I was late in finalising my orchard plan and when I finally made it down to the lovely Joanne at Guildford Town Garden Centre, the winter bare-rooted fruit tree stock had been well picked over and they had started to bag up most of their remaining stock. Still, I managed to purchase five of the trees I wanted to add to the two heritage apples I had sourced from Poppy’s Patch in Mount Barker and a double grafted Nashi from Tass1Trees.
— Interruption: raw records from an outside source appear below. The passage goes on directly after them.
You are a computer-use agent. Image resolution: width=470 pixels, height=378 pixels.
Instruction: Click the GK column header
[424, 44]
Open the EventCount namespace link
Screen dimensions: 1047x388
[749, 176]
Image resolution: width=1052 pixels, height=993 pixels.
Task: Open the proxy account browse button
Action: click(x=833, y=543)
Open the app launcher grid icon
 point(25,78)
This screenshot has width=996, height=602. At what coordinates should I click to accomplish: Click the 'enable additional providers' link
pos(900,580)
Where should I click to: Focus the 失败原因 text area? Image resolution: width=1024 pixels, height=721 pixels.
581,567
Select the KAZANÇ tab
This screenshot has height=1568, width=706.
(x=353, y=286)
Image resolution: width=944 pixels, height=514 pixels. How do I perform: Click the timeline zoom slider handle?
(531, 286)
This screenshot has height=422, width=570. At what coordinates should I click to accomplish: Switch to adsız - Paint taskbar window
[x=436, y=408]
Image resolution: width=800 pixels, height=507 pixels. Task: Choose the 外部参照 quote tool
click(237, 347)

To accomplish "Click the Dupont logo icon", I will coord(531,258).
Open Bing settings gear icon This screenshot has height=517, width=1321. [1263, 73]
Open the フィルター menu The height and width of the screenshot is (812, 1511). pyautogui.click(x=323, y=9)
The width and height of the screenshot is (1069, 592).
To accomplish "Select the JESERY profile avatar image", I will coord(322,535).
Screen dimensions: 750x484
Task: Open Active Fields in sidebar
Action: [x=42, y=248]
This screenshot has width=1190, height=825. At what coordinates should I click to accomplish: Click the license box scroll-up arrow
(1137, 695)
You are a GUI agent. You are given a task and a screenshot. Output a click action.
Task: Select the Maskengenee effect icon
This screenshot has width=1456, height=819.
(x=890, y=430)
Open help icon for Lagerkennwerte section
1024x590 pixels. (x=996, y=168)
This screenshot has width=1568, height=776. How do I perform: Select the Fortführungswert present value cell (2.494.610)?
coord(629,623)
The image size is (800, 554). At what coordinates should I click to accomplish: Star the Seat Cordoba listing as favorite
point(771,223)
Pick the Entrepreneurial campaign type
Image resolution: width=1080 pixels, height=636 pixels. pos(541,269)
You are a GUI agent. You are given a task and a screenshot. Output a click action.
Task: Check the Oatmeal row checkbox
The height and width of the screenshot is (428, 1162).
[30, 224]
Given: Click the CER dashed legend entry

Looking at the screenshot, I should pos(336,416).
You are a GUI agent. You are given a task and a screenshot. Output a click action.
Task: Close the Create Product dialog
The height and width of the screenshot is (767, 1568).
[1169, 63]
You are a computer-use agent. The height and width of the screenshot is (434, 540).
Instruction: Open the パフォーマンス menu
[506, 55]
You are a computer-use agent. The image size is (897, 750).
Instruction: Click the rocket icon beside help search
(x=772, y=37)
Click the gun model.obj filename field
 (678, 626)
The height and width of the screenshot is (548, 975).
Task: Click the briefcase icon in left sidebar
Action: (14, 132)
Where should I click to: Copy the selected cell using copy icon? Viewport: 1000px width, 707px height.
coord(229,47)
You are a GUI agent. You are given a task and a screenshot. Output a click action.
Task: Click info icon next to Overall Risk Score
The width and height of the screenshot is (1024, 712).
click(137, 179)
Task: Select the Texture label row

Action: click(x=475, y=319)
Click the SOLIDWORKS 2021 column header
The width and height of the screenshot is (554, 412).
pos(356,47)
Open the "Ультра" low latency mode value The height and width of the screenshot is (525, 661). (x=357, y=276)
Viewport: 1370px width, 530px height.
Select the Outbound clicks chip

A very expensive truckload of poo (Vegetable Concentrate) from Green Life Soil Co. later and we were in business.

Recently planted:

  1. Apple Dwarf “Pinkabelle” Pink Lady
  2. Nashi Multi-Graft “Nijisseiki”/ “Shinsui”
  3. Peach “Crimson Rocket” columnar
  4. Nectarine Dwarf “Flavortop”
  5. Plum Dwarf ‘Mariposa’
  6. Plum Dwarf ‘Satsuma’
  7. Apple semi-dwarf ‘Adam’s Pearmain’
  8. Apple semi-dwarf ‘Sturmer Pippin’

Still to come:

  1. Almond Semi-Dwarf “All-in-One”
  2. Apple Dwarf “Granny Smith”
  3. Apricot Multi-Graft “Moorpark”/ “Trevatt”
  4. Peach Dwarf “O’Henry”
  5. Pear Dwarf “Bartlett/Williams”
  6. Pear Dwarf “Beurre Bosc”
  7. Avocado ‘Hass’
  8. Persimmon ‘Fuyu’

My good neighbour Tony once again came to the rescue with his excavator to save our poor backs on this heavy clay soil. So with holes dug, we planted the trees in mounds, staked and fenced them off individually to protect them from our rather large and intimidating neighbourhood kangaroos.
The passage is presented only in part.